Bleak thrill in post war Tokyo4
I really enjoyed Damned UTD and looked forward to reading this first book in his envisaged Tokyo trilogy. It is set in a bleak landscape and other than the difficulty in memorising all the names of the Japanese characters I have enjoyed the read. A tight taut dark novel which does put perspective on how we live today.

Absolute rubbish1
Tokyo Year Zero shows what a one trick pony David Peace is becoming as a writer. The trademark style, once so distinctive, is now wearing thin as page after page of ranting unfolds to make this story almost unintelligible. Blending staccato, repetitive narrative with page-long ramblings that open each section of the book, little story really emerges from this. Interestingly, for a book praised by James Ellroy on the cover as being "part historical blinder" - virtually no atmosphere of ruined Japan emerged for me in the pages of this awful, awful book. Peace lists impressive reference material at the end of the book, so has clearly done his homework. Shame then, that it only merits a 0/10 from me as reader. The opener of a planned trilogy, I personally will be bailing out after this instalment.

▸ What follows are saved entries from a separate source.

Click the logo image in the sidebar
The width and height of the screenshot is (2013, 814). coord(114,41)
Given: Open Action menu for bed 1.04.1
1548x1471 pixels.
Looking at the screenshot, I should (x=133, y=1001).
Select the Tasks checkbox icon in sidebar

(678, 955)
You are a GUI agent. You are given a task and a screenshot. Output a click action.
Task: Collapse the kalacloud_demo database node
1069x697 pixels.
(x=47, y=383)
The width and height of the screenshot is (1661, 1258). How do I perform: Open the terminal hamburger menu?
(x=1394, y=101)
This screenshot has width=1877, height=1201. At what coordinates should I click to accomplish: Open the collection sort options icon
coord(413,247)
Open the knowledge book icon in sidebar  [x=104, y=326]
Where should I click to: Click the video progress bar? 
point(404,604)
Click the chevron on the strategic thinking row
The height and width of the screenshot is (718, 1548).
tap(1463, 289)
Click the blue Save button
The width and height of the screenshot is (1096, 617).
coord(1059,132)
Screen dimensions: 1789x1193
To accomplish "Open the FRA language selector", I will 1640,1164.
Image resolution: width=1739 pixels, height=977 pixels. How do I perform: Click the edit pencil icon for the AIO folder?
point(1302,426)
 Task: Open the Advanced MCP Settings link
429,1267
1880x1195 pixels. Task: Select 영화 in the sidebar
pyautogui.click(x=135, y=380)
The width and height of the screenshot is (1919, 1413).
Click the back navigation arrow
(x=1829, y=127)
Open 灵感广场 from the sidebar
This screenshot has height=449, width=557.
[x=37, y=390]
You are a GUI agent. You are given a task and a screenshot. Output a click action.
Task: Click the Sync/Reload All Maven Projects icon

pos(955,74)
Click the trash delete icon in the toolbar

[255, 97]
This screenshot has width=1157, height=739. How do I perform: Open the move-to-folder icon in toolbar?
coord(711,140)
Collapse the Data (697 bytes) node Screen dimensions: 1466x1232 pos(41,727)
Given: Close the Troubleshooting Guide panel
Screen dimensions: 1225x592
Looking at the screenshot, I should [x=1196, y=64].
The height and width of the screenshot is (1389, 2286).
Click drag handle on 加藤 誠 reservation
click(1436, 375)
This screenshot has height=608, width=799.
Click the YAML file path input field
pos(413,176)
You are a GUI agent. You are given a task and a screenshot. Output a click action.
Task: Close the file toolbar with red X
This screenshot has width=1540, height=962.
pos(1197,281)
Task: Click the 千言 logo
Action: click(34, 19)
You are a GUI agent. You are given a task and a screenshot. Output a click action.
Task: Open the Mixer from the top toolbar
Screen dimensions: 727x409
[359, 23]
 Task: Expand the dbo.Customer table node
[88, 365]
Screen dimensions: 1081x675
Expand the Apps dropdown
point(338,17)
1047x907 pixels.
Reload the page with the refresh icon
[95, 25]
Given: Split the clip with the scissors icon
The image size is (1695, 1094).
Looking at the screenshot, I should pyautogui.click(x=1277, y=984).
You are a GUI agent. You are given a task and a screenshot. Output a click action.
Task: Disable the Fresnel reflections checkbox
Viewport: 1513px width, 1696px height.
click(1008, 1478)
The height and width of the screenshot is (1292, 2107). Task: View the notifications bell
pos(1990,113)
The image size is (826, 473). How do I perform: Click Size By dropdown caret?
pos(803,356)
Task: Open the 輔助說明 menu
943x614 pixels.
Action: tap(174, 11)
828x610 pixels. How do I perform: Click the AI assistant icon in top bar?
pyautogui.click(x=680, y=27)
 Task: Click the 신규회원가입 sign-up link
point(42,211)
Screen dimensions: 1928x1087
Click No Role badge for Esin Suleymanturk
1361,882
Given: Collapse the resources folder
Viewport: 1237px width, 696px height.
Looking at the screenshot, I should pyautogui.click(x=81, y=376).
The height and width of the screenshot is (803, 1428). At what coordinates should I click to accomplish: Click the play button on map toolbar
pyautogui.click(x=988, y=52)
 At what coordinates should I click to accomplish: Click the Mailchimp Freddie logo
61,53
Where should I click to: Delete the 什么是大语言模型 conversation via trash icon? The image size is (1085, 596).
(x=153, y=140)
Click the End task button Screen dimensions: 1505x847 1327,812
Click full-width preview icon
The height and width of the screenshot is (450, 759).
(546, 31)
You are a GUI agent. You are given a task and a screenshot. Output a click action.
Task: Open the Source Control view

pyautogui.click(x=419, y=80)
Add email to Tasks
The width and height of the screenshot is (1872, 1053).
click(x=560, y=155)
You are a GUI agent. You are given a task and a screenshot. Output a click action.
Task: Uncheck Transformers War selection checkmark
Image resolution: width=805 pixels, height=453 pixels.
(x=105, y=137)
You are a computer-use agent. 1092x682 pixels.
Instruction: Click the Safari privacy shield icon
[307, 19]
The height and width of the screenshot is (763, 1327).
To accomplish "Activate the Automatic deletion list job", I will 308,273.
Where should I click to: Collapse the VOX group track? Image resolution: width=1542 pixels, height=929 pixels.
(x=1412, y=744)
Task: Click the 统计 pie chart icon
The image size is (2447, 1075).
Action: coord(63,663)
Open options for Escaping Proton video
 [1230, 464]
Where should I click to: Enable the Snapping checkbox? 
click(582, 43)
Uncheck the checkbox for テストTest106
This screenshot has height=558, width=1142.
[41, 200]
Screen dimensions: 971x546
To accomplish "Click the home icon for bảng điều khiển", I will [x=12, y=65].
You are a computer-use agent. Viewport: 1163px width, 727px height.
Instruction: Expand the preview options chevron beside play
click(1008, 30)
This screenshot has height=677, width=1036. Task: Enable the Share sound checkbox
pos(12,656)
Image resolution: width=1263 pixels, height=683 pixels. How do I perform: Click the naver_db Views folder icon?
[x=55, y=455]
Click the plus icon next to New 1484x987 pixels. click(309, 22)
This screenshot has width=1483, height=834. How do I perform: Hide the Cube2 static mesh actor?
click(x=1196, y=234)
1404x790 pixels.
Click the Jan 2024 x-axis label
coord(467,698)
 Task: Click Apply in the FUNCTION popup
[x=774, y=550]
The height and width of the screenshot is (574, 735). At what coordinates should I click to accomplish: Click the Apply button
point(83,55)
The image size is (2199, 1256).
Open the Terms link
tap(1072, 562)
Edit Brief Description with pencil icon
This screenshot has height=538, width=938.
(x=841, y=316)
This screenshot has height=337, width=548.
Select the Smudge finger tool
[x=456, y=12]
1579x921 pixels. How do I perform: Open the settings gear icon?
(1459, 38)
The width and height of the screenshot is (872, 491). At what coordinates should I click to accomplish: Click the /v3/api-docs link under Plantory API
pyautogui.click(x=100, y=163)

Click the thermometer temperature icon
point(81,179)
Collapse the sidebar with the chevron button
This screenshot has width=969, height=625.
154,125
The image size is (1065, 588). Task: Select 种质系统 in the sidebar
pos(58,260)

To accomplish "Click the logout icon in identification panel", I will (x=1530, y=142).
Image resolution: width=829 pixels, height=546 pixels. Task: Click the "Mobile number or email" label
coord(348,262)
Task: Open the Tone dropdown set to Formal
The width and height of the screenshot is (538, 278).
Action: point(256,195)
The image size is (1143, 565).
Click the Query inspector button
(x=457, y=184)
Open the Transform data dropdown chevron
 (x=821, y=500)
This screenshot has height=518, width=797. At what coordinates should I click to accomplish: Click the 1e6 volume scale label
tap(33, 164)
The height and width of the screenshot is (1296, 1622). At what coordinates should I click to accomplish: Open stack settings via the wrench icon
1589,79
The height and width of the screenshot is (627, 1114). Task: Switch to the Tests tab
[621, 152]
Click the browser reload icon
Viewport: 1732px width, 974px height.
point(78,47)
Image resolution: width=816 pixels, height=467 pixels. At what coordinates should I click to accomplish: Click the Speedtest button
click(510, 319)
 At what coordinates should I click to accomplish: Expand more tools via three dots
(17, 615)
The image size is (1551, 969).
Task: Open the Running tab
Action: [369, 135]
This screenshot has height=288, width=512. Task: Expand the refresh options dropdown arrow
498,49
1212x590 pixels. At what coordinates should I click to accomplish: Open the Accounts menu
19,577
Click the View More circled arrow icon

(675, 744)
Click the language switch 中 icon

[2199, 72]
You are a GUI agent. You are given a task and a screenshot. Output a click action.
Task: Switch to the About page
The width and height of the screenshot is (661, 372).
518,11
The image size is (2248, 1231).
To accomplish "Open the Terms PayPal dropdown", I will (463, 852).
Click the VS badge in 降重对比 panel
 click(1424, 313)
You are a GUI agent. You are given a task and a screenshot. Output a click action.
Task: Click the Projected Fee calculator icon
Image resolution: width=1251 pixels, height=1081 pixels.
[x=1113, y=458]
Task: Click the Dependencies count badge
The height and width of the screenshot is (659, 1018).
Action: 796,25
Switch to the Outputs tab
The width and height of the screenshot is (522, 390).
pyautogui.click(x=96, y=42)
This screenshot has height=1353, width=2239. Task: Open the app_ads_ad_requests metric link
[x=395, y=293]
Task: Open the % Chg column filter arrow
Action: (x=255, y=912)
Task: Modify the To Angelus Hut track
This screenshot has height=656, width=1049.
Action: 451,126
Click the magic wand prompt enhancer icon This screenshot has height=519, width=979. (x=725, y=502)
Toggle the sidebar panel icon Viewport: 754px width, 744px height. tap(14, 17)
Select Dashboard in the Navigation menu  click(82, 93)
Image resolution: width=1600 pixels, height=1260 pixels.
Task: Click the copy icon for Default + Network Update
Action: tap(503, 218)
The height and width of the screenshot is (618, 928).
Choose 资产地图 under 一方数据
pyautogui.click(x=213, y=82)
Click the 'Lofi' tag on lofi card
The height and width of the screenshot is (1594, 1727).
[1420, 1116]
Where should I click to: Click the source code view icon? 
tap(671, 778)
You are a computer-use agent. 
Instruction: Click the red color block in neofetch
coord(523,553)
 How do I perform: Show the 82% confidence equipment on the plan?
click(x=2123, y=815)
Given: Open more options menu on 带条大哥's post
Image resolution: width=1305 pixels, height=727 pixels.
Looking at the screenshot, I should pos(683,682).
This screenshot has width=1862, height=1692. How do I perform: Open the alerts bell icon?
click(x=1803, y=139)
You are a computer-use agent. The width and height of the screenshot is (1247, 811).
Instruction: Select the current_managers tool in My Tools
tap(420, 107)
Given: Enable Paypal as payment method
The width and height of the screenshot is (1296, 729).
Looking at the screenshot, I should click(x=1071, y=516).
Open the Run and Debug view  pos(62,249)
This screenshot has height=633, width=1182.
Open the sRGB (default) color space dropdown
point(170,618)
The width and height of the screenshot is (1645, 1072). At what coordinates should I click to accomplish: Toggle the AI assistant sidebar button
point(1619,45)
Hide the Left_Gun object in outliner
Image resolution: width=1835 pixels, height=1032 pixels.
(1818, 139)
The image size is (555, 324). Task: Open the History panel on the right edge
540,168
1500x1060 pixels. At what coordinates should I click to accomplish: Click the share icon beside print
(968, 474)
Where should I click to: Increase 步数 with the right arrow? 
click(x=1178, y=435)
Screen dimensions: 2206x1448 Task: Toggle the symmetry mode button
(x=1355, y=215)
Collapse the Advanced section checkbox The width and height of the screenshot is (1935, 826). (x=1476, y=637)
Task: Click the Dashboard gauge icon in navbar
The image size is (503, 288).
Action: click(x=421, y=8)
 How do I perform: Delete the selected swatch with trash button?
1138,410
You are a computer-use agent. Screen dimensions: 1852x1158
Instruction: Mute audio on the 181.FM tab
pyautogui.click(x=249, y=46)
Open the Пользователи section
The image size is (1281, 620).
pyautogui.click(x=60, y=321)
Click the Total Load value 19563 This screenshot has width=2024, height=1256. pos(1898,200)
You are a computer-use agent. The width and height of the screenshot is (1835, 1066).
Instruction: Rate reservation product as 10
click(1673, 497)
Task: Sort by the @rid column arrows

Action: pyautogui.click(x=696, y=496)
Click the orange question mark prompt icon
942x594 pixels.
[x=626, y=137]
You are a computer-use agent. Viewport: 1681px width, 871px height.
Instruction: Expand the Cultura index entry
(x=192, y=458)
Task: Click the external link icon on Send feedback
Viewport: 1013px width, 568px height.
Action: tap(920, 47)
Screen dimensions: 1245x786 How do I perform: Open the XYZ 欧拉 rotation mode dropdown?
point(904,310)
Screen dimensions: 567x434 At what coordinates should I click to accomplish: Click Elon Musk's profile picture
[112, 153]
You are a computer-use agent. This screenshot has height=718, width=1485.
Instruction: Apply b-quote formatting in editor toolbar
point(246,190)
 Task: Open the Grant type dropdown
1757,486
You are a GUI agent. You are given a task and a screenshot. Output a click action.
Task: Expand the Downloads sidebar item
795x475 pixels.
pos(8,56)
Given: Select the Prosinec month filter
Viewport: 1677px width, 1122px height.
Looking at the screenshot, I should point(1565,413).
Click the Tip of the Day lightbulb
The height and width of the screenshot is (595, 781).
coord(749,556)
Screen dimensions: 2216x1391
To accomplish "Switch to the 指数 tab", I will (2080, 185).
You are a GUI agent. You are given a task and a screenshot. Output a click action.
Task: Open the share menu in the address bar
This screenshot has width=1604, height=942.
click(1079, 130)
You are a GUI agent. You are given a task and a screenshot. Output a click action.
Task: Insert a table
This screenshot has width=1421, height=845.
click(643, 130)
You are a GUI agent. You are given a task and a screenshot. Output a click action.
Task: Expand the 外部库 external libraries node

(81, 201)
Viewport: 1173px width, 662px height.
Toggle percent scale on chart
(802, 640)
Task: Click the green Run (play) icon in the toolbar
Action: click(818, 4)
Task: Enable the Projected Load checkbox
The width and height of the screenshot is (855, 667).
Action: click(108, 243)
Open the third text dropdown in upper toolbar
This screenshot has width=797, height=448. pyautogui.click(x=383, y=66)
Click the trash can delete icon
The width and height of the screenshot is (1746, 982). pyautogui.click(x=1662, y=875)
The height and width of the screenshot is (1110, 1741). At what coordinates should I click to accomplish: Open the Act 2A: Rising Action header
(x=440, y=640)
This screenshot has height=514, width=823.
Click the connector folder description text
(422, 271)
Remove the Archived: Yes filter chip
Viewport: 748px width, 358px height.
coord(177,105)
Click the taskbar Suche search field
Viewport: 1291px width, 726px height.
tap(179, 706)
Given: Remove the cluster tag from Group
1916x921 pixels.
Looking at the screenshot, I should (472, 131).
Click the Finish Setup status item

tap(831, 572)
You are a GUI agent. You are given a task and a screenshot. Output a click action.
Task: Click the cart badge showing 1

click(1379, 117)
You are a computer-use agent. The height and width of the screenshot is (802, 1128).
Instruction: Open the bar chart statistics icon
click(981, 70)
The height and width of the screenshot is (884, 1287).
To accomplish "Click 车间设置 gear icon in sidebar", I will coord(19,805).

Virtually unreadable, totally unenjoyable.

Disappointing3
I felt mildly uncomfortable reading "Tokyo Year Zero". It's definitely an ambitious novel, based on a true crime committed in post-surrender Japan, in a country where lives have been destroyed and a proud people are surviving hand to mouth. Given the struggling state of the country, it's odd to think that murders are being investigated but Inspector Minami is assigned to the case and quickly uncovers that the murder is not a once-off but part of the handiwork of a serial rapist and killer.

It's clear that Minami is a man struggling with the world around him, and Peace uses inner monologues to bring the character to the reader. Repetitive sequences of words are designed to evoke the sounds of the world but fail to engage. Instead they feel intrusive and distracting. Although it's clear that the book is well-researched and the despair of post-war Japan is quite evocative, the unexciting plot, combined with the repetitive writing, means that the book falls short.